Multiclass SVM Loss:¶

约 366 个字预计阅读时间 2 分钟

Let \(f(x_i,W)\) be scores,then the SVM scores has the form: \(L_i = \sum_{j\neq y_i}\max(0,s_j-s_{y_i}+1)\)

\(s_{y_i}\) is the correct label’s score,while \(s_j\) is the wrong label’s scores. When \(s_j\) is larger than \(s_{y_i} - 1\)

,that means it contributes to the loss,so that \(L_i\) is greater than \(0\).

Characteristics: 1.When give the \(s_{y_i}\) a little bit change,the Loss function will not change. Because after change,\(s_{y_i}\) is still 1 more than the wrong label’s scores.
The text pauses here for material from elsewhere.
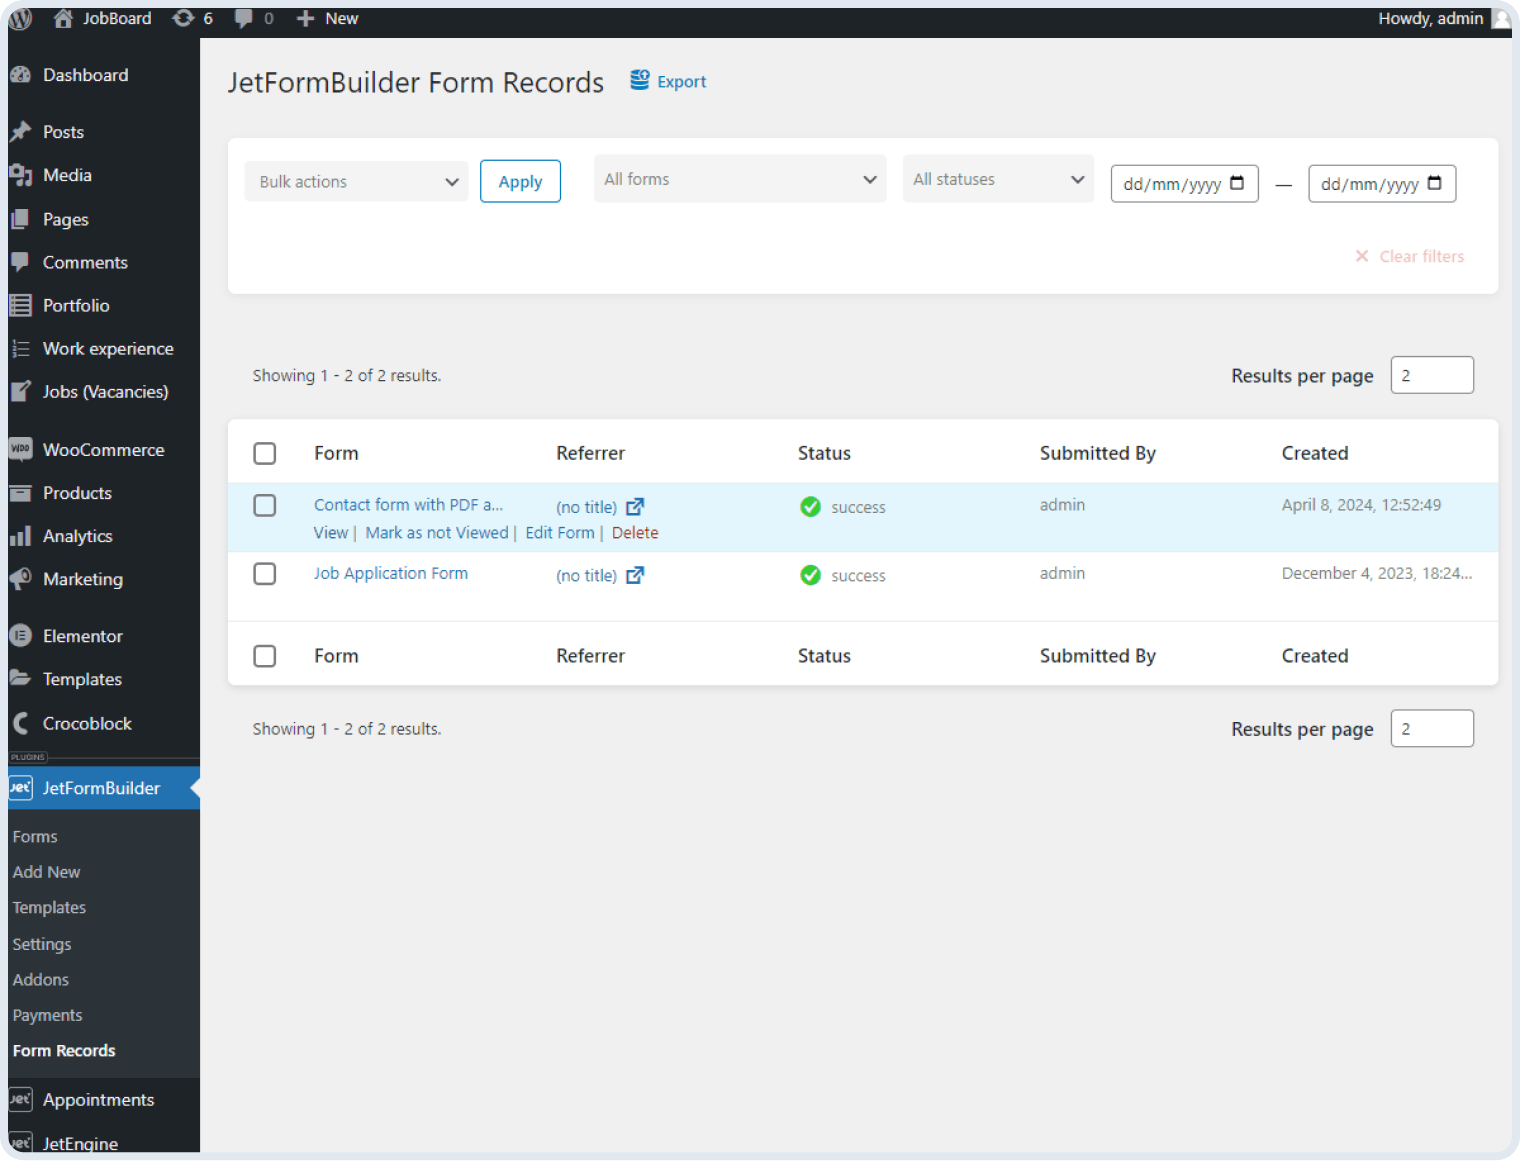
Task: Open the Crocoblock sidebar icon
Action: [x=21, y=723]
min possible : 0 max:\(+\infty\)

When all scores are small random values,loss is \(C - 1\)(\(s_j \approx s_{y_i}\)) where C stands for the number of categories.

Regularization¶

\(L(W)=\frac{1}{N}\sum_{i=1}^NL_i(f(x_i,W),y_i)+\lambda R(W)\)

The most common regularization: L2-norm \(\sum_i\sum_jW_{i,j}^2\)

Why we need that?:

Express preferences in among models beyond “minimize training error”,allow people to integrate their wisdom and knowledge they’ve already obtained.
Avoid overfitting

Example: \(x = [1,1,1,1] \newline w_1=[1,0,0,0] \newline w_2=[0.25,0.25,0.25,0.25]\)
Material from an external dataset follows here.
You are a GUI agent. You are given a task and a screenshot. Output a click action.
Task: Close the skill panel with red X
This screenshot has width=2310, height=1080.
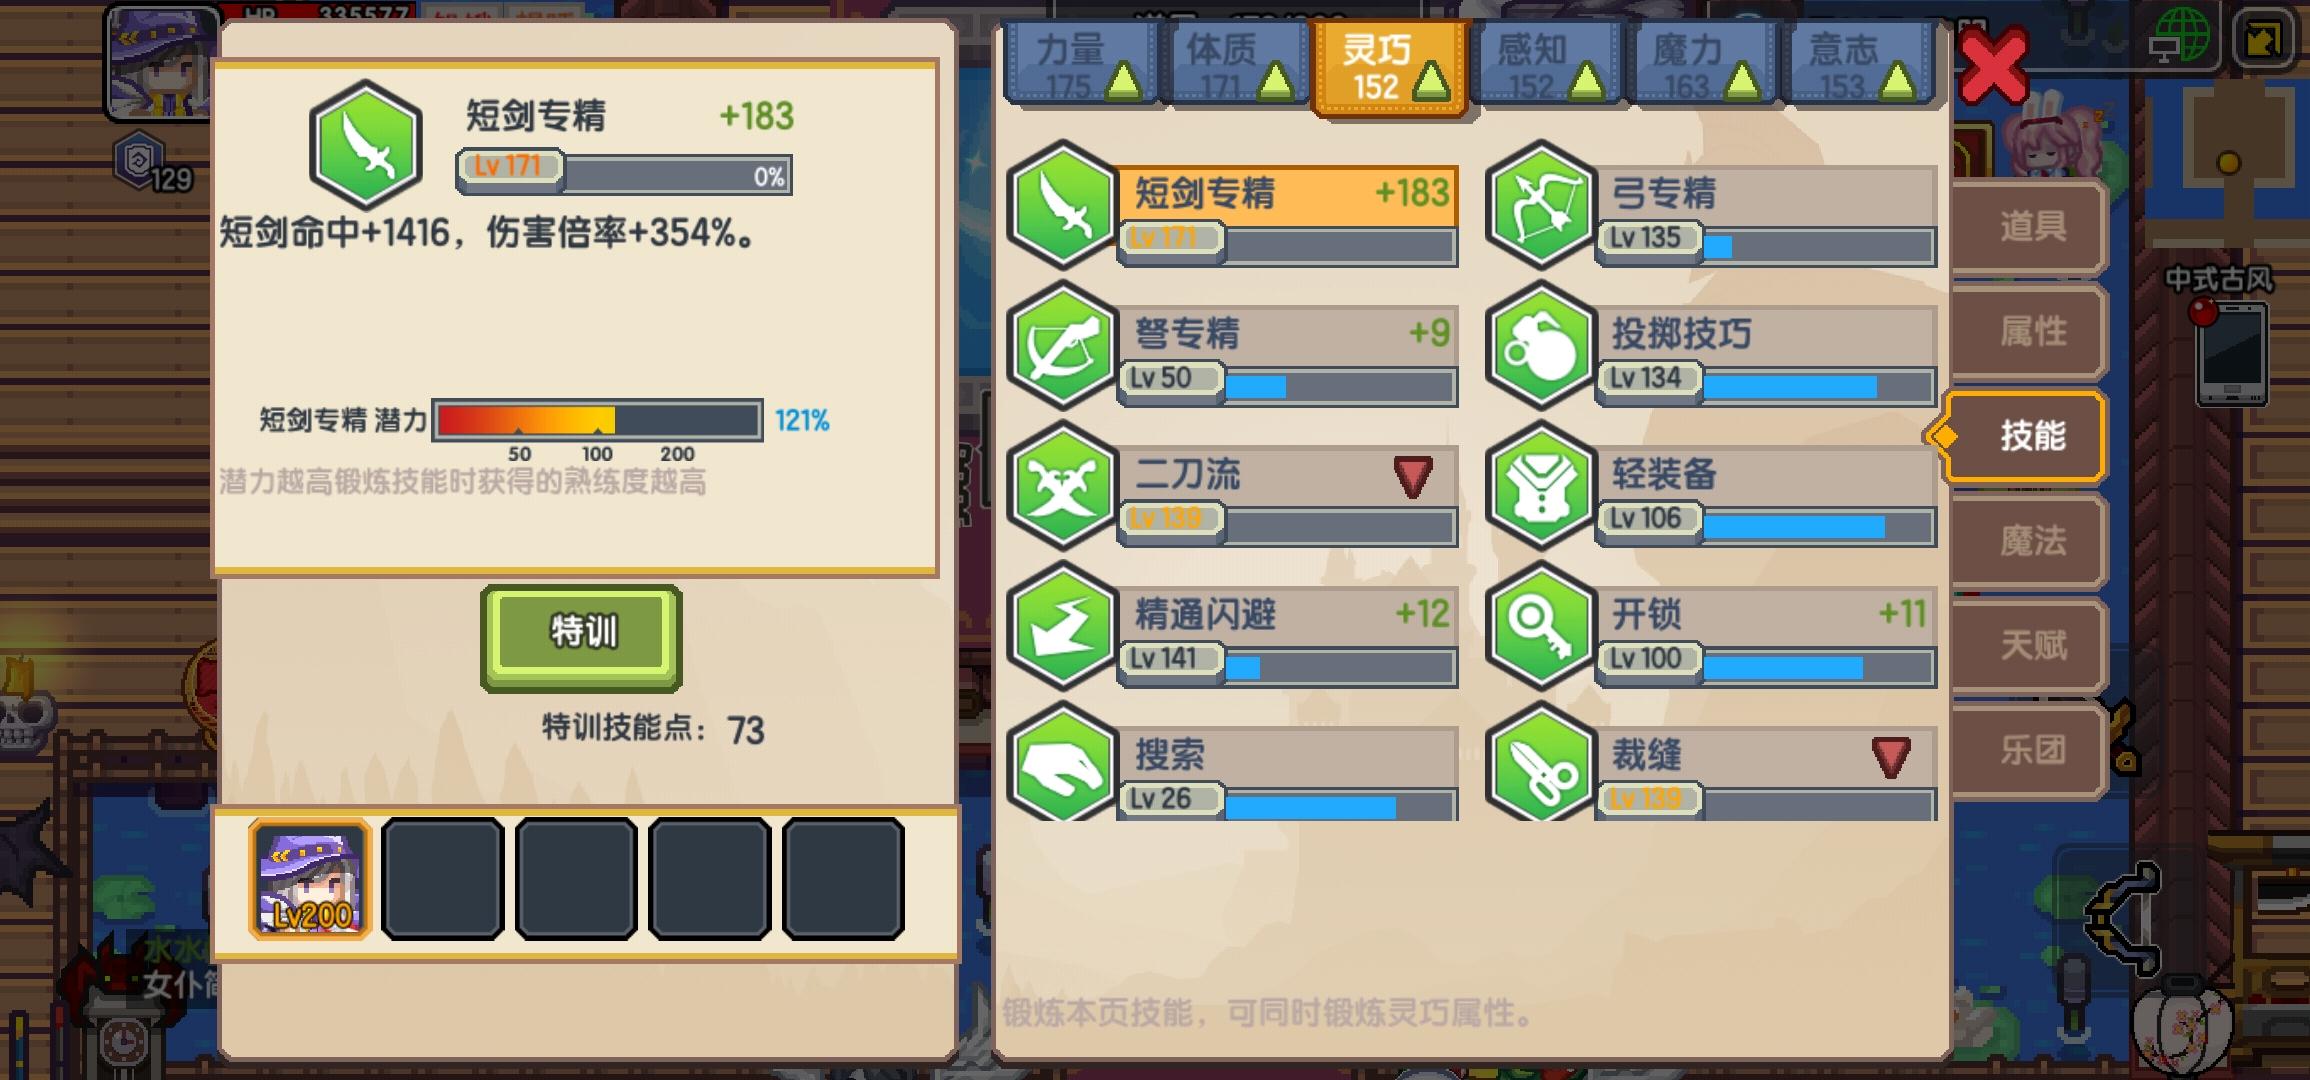coord(1993,67)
It’s obvious that \(w_1^\mathrm T \cdot x = w_2^\mathrm T\cdot x = 1\)

L2-norm regularization prefer more balanced matrix,which is \(w_2\) in this example. This implies that use as many functions as possible in this preference.”spread out the weights”

prefer simple models: Occam's Razor reveals the truth that simplicity is much preferred.

Cross Entropy Loss¶

SoftMax function:

cat	3.2	24.5	0.13
car	5.1	164.0	0.87
frog	-1.7	0.18	0.00

unnormalized log-prob/logits --exp→ unnormalized prob --normalize→probabilities

\(L_i = -\ln P(Y = y_i |X = x_i)\) Maximum Likelihood Estimation

min possible loss:0 (it can only approach to 0 but never truly reach) max:\(+\infty\)

When all scores are small random values,loss is \(-\ln C\) where C stands for the number of categories.